> [What you will do] An exact restatement of the data is required, with the images omitted.
[Opening Raw data section]
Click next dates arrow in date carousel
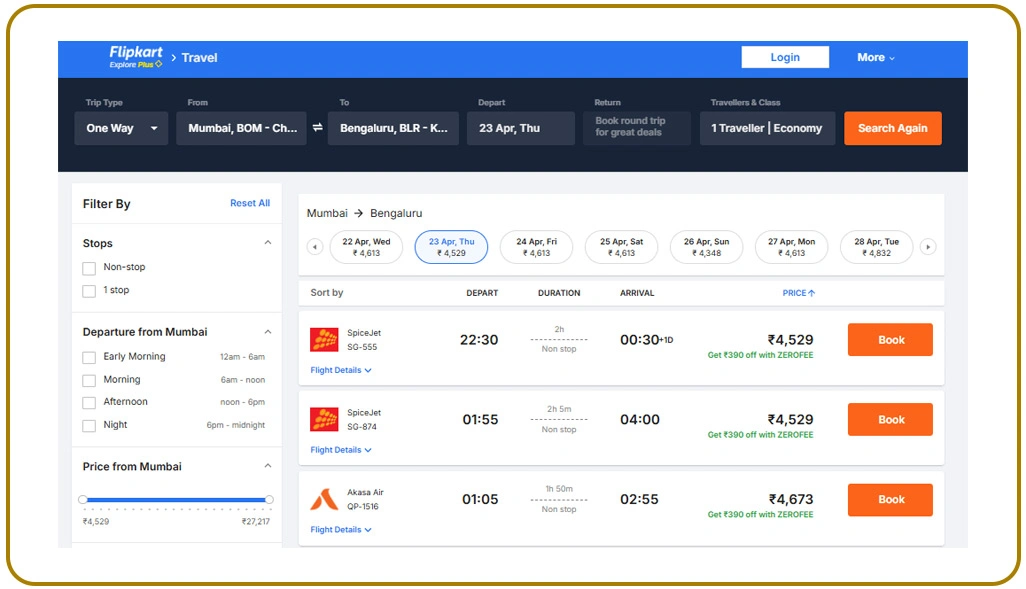The image size is (1026, 589). point(928,247)
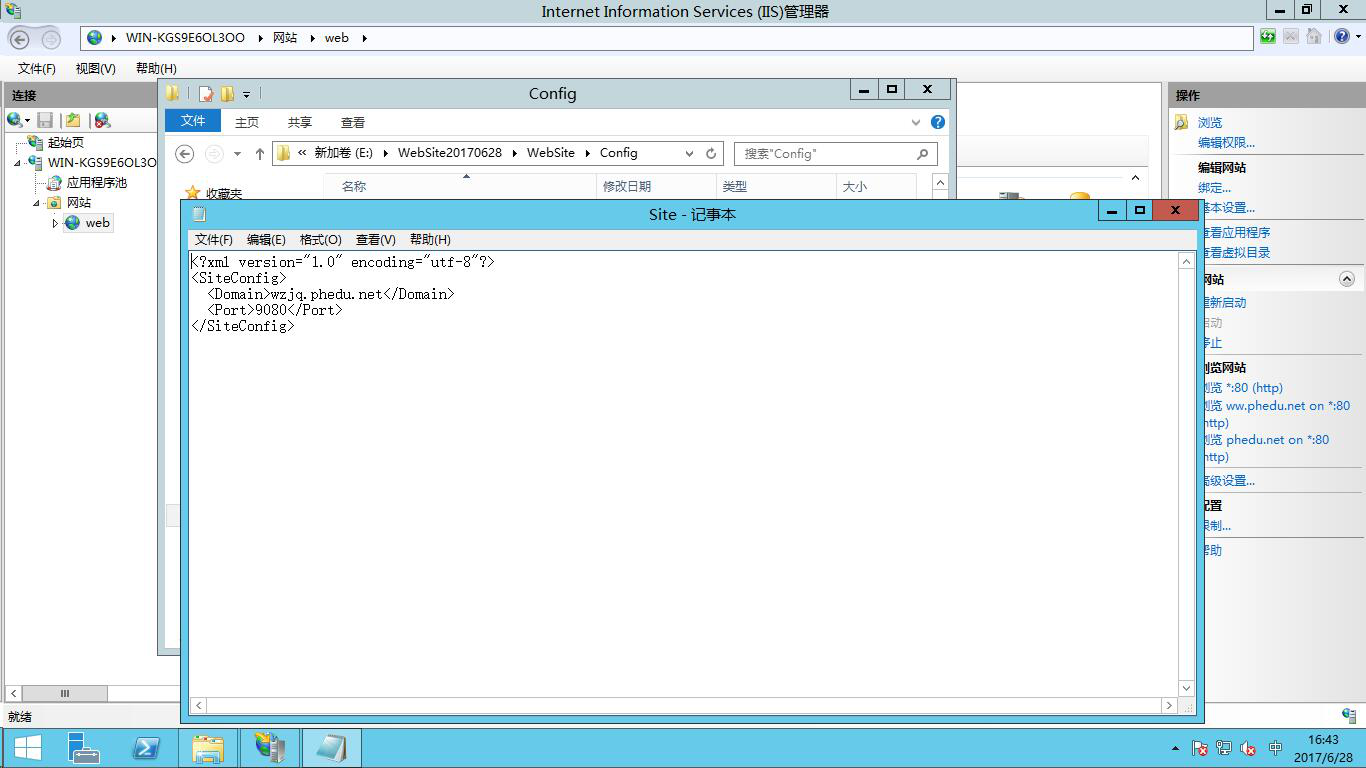The image size is (1366, 768).
Task: Collapse the 管理网站 section in actions pane
Action: [x=1346, y=279]
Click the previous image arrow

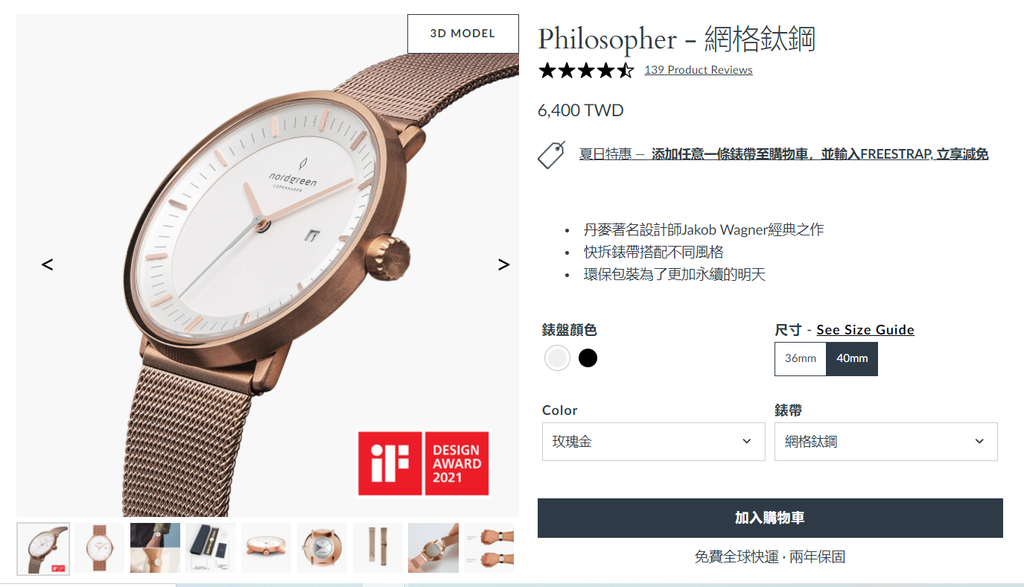pos(47,264)
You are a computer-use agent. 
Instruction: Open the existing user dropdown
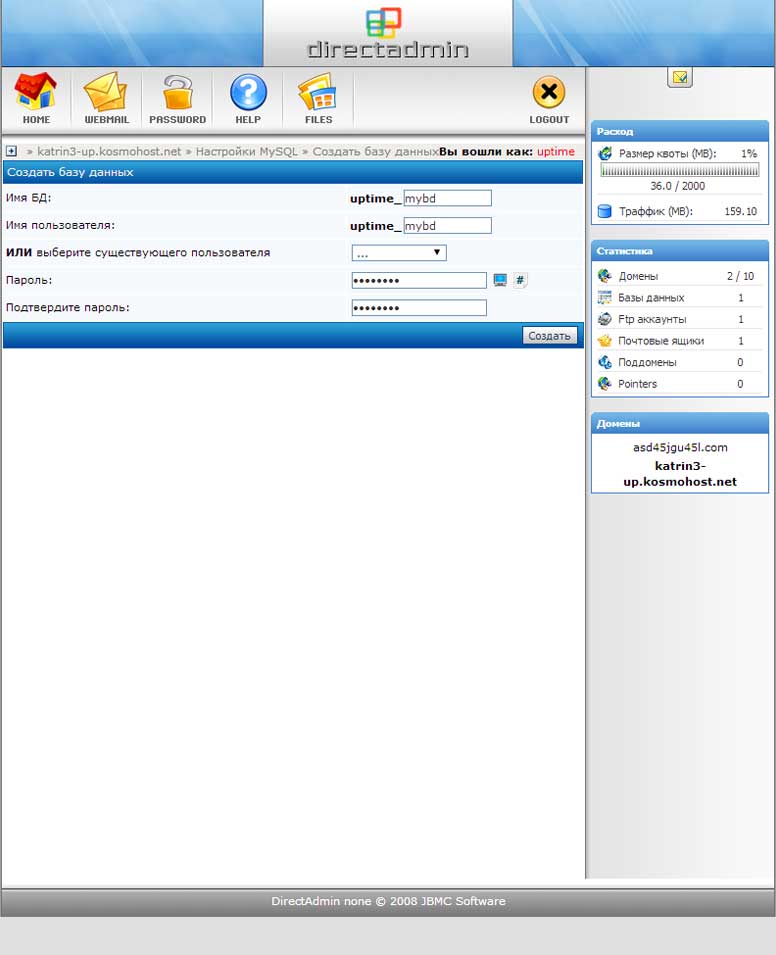coord(398,253)
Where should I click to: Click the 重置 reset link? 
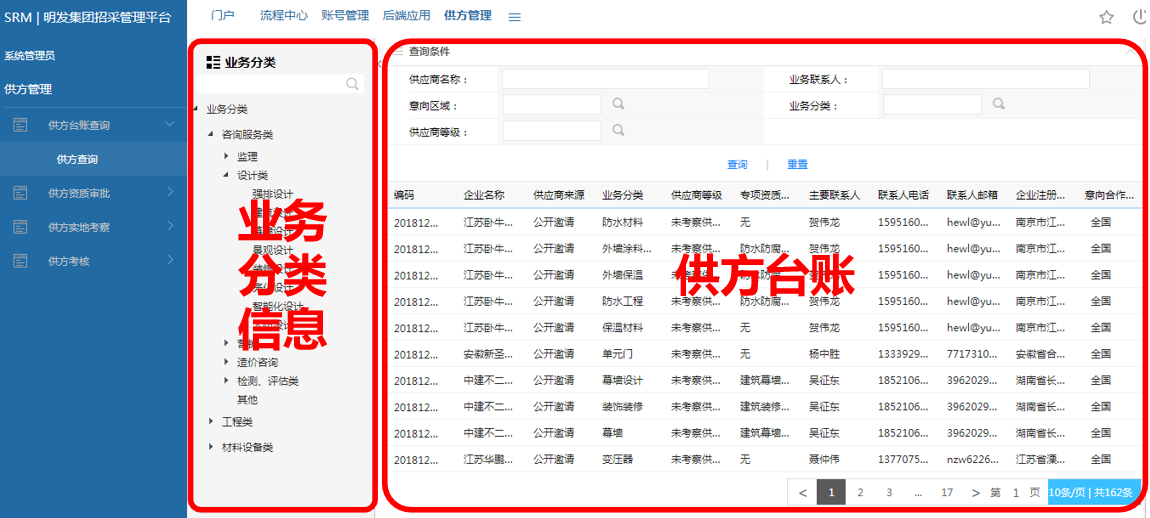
[Closing Raw data section]
> [Exercise answer]
Click next dates arrow in date carousel
The image size is (1026, 589). point(928,247)
The image size is (1366, 768).
Task: Collapse the 管理网站 section in actions pane
Action: [x=1346, y=279]
Click the previous image arrow

pos(47,264)
You are a computer-use agent. 
Instruction: Open the existing user dropdown
coord(398,253)
Where should I click to: Click the 重置 reset link? 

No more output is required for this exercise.